Task brief: Word for word, write the records out again, but omit each picture.

Recorded data

· · · · · · ·

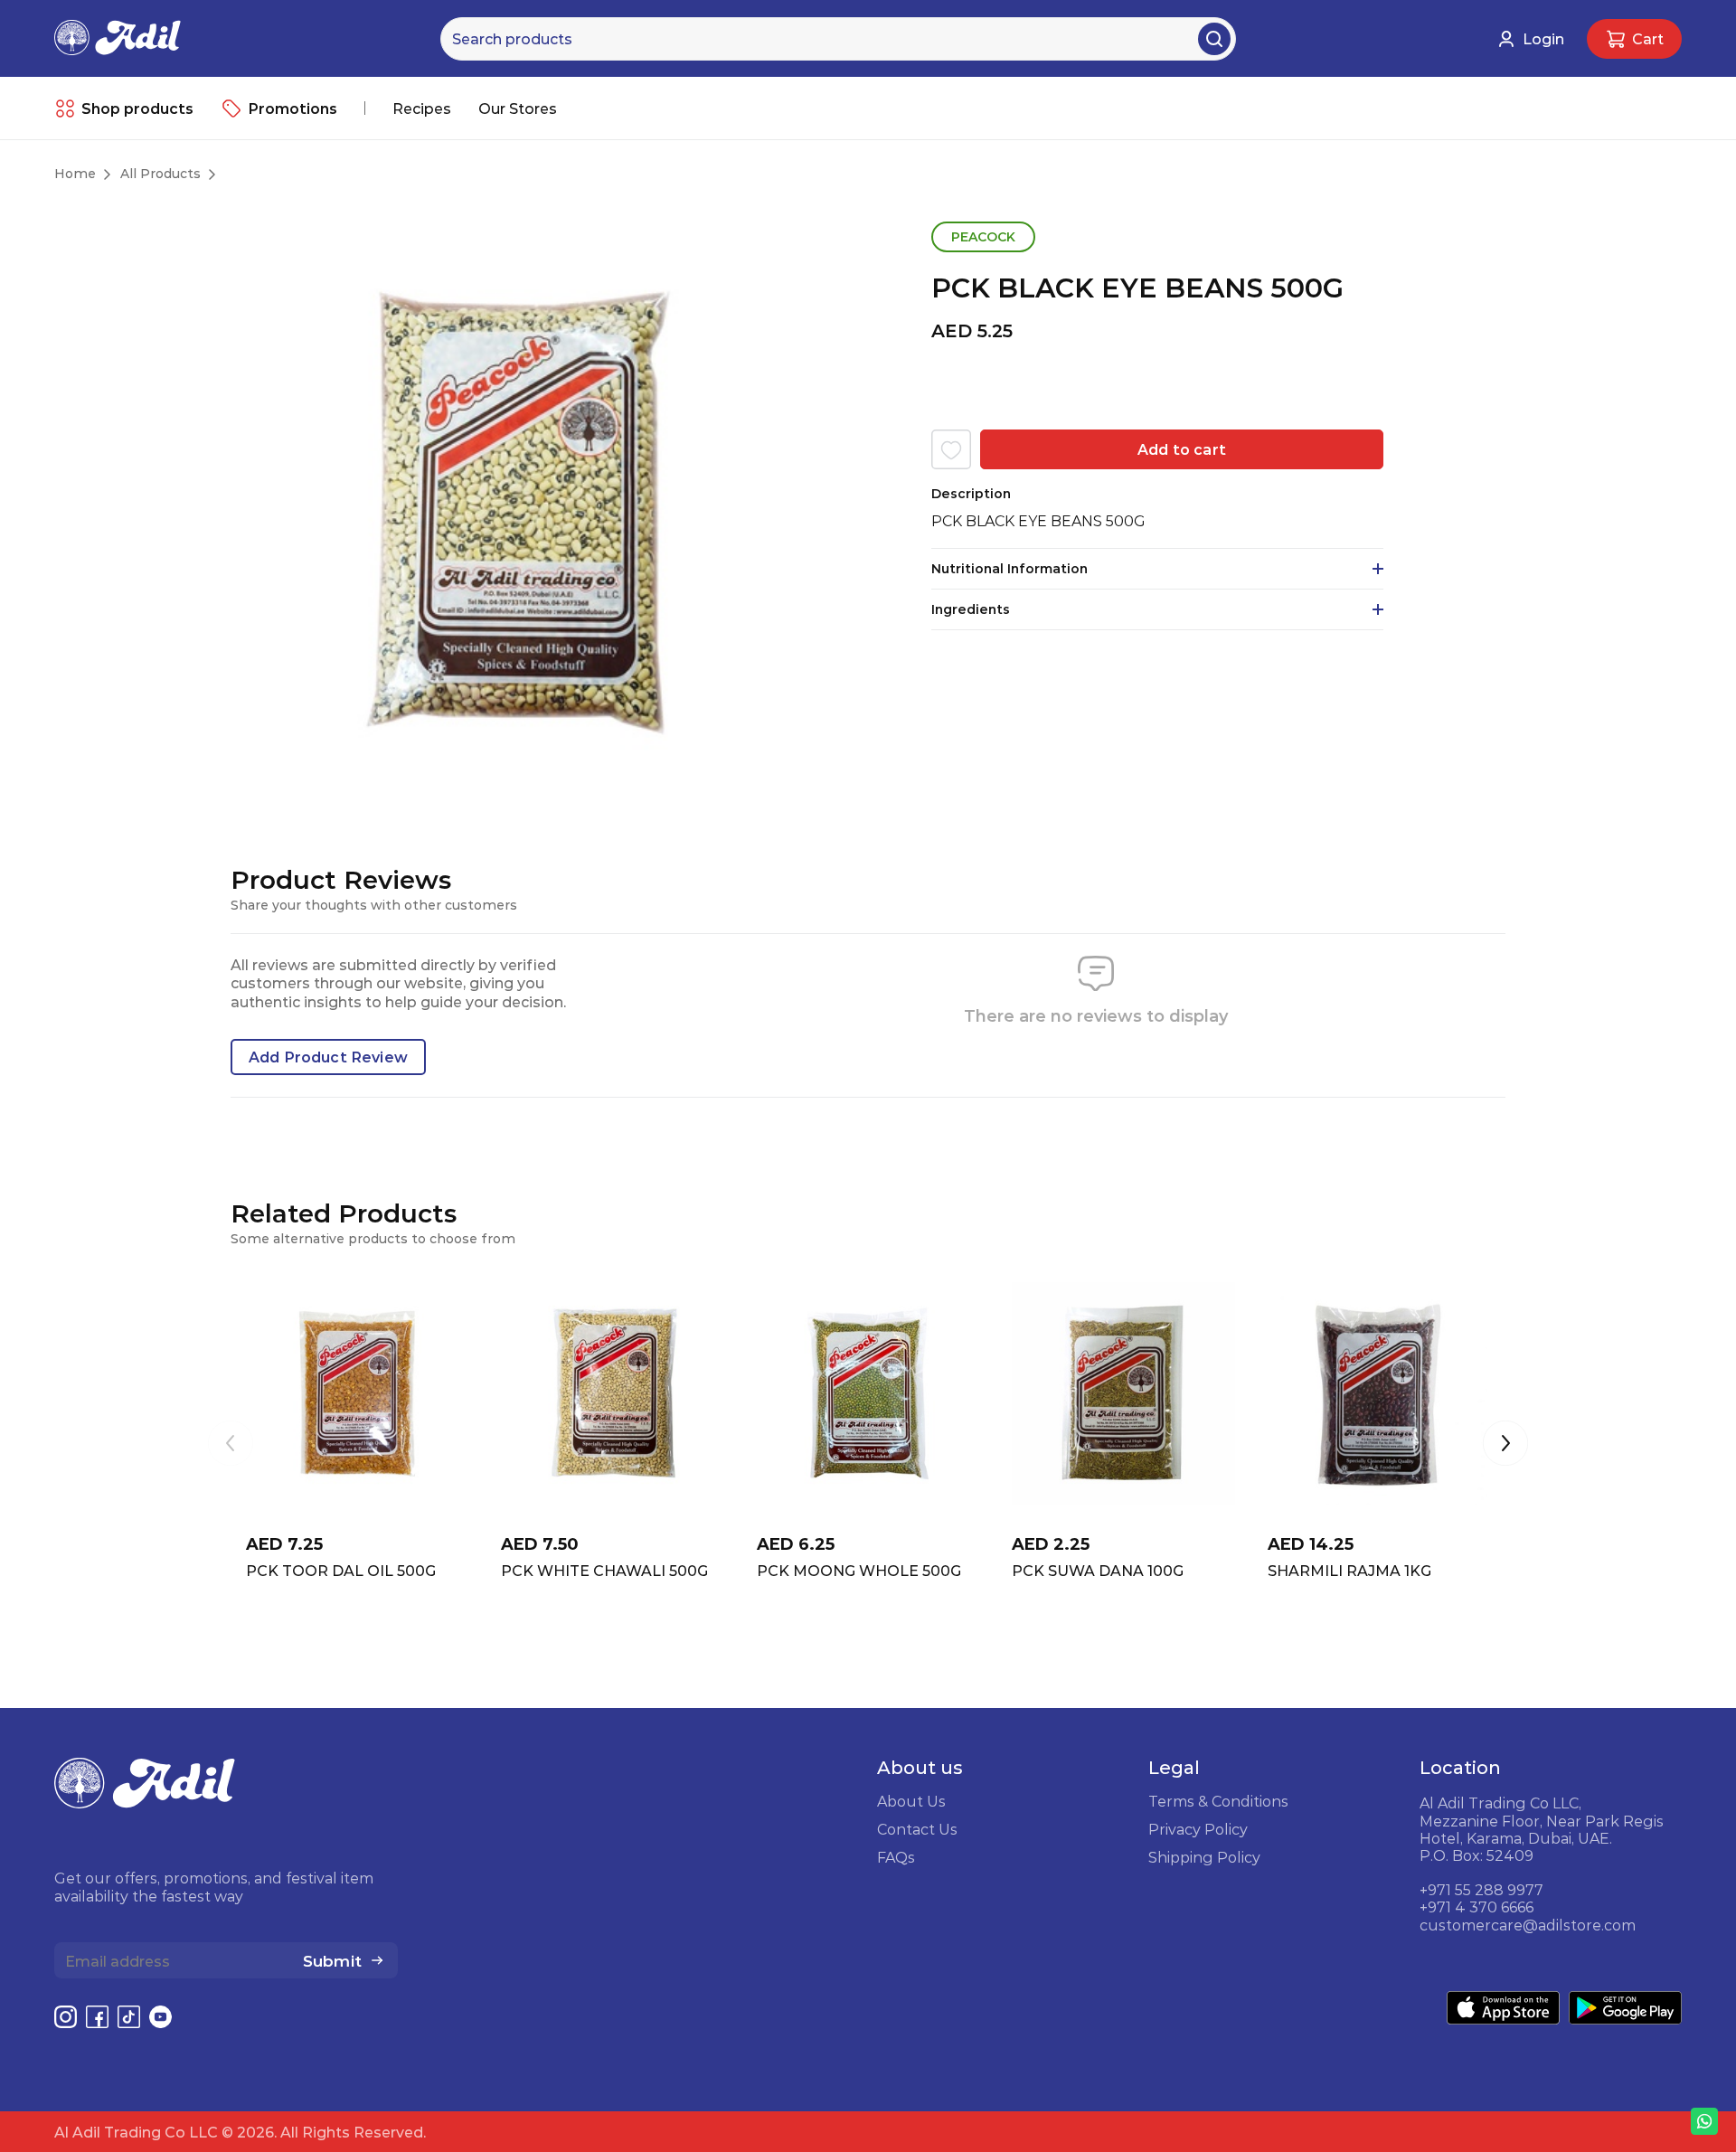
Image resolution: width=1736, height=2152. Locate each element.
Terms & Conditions (1218, 1801)
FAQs (896, 1857)
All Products (160, 173)
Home (75, 173)
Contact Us (917, 1829)
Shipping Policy (1204, 1857)
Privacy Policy (1198, 1829)
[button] (1505, 1445)
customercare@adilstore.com (1528, 1925)
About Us (911, 1801)
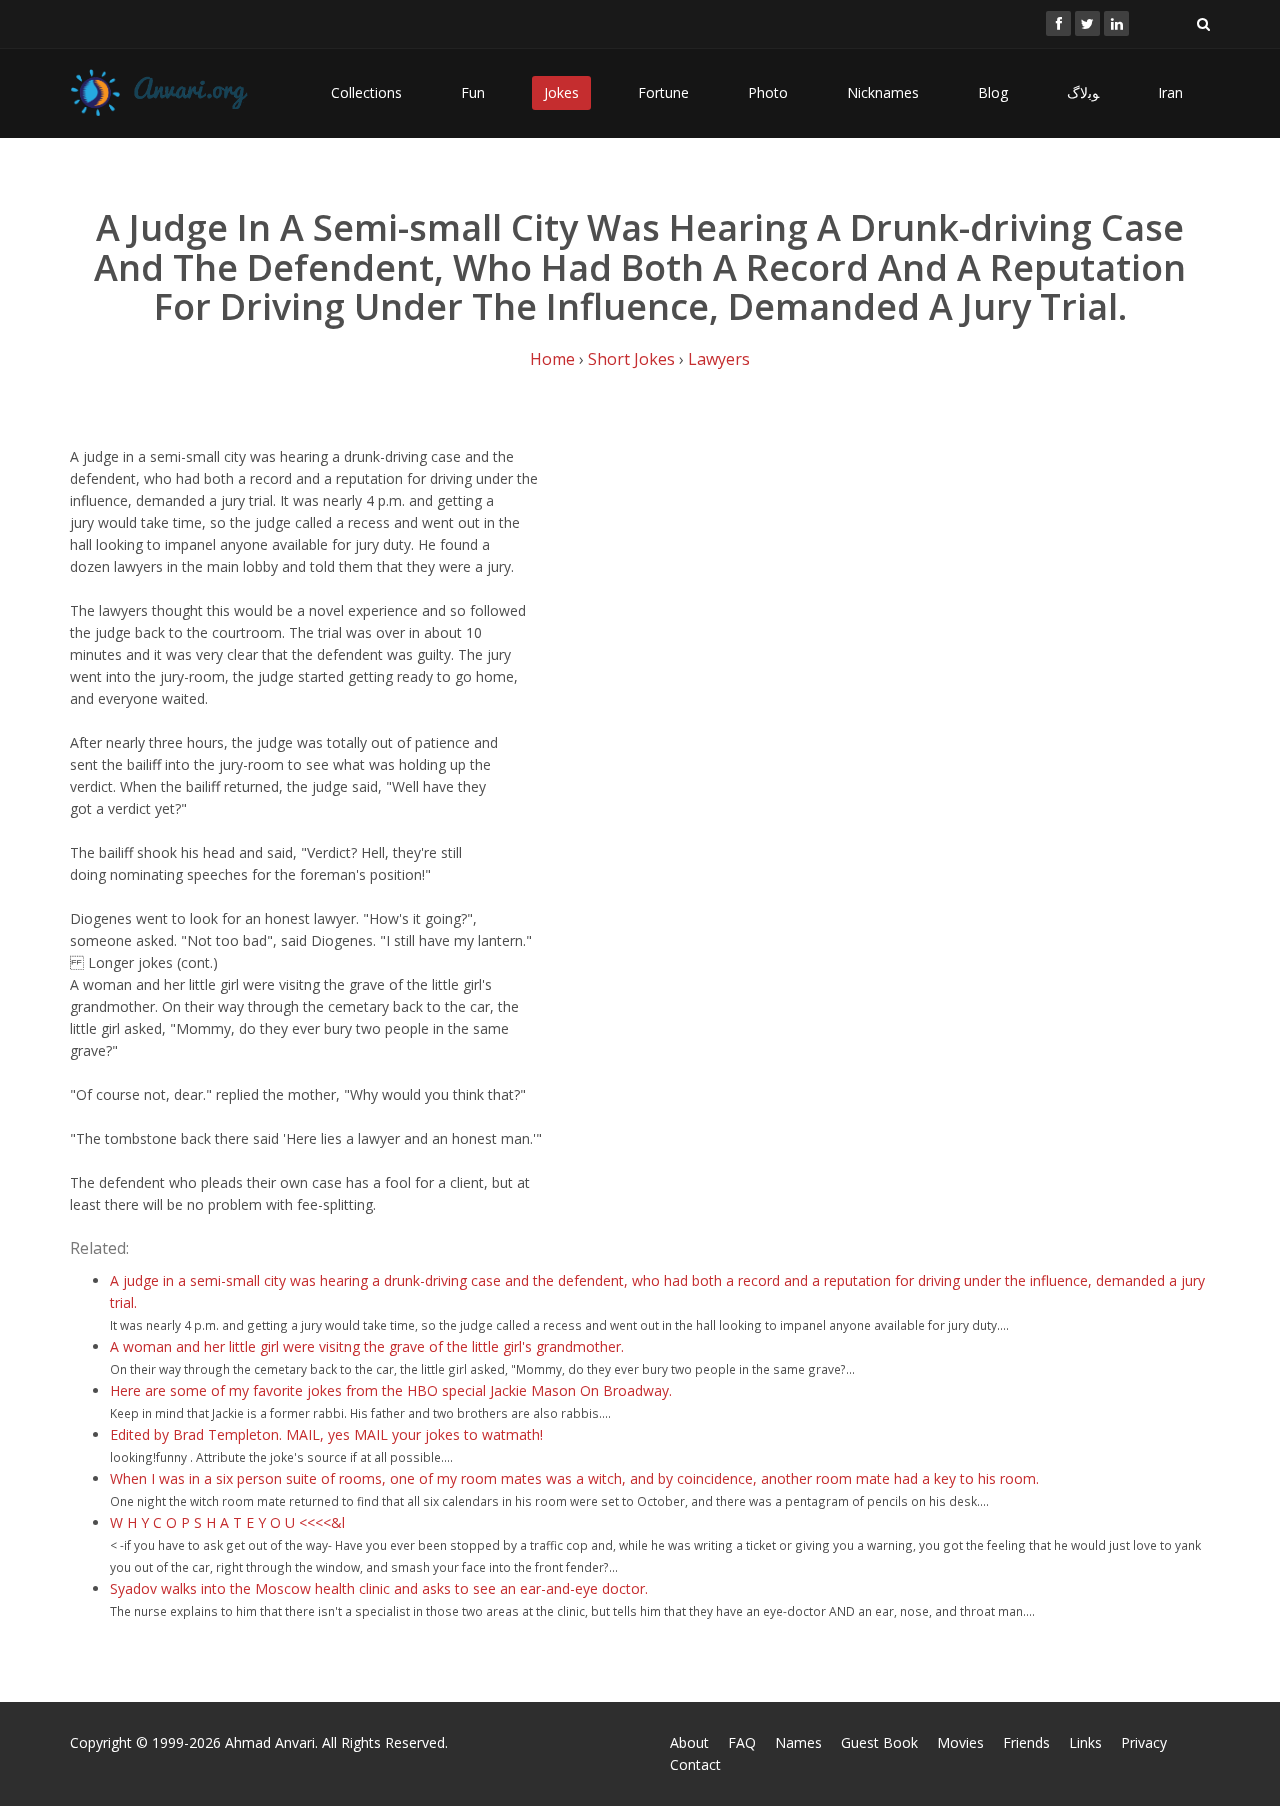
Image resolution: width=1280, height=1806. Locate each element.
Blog (993, 92)
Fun (473, 92)
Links (1085, 1742)
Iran (1170, 92)
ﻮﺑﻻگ (1083, 92)
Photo (768, 92)
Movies (960, 1742)
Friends (1026, 1742)
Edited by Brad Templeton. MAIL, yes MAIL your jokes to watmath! (326, 1434)
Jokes (561, 92)
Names (798, 1742)
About (689, 1742)
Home (552, 359)
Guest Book (879, 1742)
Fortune (663, 92)
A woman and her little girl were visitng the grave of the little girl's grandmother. (367, 1346)
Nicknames (883, 92)
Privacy (1144, 1742)
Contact (695, 1764)
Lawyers (719, 359)
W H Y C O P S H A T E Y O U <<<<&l (227, 1522)
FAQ (742, 1742)
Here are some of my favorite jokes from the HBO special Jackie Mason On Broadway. (391, 1390)
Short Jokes (631, 359)
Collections (366, 92)
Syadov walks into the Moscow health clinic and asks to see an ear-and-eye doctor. (379, 1588)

· · · · · · ·

Completed task:
Image resolution: width=1736, height=2152. Locate each element.
Terms & Conditions (1218, 1801)
FAQs (896, 1857)
All Products (160, 173)
Home (75, 173)
Contact Us (917, 1829)
Shipping Policy (1204, 1857)
Privacy Policy (1198, 1829)
[button] (1505, 1445)
customercare@adilstore.com (1528, 1925)
About Us (911, 1801)
Image resolution: width=1280, height=1806. Locate each element.
Blog (993, 92)
Fun (473, 92)
Links (1085, 1742)
Iran (1170, 92)
ﻮﺑﻻگ (1083, 92)
Photo (768, 92)
Movies (960, 1742)
Friends (1026, 1742)
Edited by Brad Templeton. MAIL, yes MAIL your jokes to watmath! (326, 1434)
Jokes (561, 92)
Names (798, 1742)
About (689, 1742)
Home (552, 359)
Guest Book (879, 1742)
Fortune (663, 92)
A woman and her little girl were visitng the grave of the little girl's grandmother. (367, 1346)
Nicknames (883, 92)
Privacy (1144, 1742)
Contact (695, 1764)
Lawyers (719, 359)
W H Y C O P S H A T E Y O U <<<<&l (227, 1522)
FAQ (742, 1742)
Here are some of my favorite jokes from the HBO special Jackie Mason On Broadway. (391, 1390)
Short Jokes (631, 359)
Collections (366, 92)
Syadov walks into the Moscow health clinic and asks to see an ear-and-eye doctor. (379, 1588)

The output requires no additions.